=== DATA SECTION ===

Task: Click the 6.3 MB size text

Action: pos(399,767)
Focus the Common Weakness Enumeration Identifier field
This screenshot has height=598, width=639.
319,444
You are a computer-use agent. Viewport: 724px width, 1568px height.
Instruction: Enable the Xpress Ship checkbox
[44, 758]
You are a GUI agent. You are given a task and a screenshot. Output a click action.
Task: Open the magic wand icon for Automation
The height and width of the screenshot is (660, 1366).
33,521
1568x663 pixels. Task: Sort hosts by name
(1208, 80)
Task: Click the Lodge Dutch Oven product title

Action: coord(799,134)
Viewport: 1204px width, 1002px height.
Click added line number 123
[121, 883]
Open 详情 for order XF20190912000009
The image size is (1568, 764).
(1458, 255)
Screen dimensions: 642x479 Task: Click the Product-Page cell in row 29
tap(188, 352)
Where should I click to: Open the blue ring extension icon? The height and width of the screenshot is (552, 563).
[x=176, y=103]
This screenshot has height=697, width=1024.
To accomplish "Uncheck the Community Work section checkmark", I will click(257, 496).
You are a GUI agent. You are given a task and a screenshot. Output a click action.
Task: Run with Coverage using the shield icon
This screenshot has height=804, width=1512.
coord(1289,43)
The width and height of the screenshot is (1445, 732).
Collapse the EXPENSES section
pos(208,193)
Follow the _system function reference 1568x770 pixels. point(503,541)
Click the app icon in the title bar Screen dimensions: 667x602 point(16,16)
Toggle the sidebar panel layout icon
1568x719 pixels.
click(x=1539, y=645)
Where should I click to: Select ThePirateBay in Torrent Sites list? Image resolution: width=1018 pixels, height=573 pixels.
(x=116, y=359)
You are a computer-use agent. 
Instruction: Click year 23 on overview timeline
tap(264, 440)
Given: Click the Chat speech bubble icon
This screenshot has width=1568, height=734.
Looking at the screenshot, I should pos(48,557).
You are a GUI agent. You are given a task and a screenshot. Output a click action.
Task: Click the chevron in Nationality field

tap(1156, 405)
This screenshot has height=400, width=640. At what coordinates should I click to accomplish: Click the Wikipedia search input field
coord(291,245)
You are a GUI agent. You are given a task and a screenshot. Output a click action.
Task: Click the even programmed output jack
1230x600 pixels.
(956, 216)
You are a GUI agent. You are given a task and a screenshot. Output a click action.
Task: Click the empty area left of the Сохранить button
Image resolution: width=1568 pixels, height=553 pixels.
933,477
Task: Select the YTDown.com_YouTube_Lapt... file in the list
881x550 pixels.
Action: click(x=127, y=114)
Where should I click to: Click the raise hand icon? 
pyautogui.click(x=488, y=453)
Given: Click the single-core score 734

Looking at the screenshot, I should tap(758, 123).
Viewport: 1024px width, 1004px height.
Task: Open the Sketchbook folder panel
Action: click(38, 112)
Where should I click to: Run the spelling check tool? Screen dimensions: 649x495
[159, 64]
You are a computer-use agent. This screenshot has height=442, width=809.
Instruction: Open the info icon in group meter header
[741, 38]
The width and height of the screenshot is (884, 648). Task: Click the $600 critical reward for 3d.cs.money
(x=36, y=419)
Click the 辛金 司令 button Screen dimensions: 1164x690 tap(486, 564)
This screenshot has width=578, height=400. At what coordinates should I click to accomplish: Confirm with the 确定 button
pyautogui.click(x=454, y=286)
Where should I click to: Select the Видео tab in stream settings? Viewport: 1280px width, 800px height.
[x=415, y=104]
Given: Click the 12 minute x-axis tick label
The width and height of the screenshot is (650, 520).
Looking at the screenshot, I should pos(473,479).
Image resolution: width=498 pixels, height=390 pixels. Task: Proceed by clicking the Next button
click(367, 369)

===

PROMPT: Reproduce the lines of the records exactly, from the first one through the line that contains "Viewport: 1204px width, 1002px height.".

TASK RESPONSE:
Task: Click the 6.3 MB size text

Action: pos(399,767)
Focus the Common Weakness Enumeration Identifier field
This screenshot has height=598, width=639.
319,444
You are a computer-use agent. Viewport: 724px width, 1568px height.
Instruction: Enable the Xpress Ship checkbox
[44, 758]
You are a GUI agent. You are given a task and a screenshot. Output a click action.
Task: Open the magic wand icon for Automation
The height and width of the screenshot is (660, 1366).
33,521
1568x663 pixels. Task: Sort hosts by name
(1208, 80)
Task: Click the Lodge Dutch Oven product title

Action: coord(799,134)
Viewport: 1204px width, 1002px height.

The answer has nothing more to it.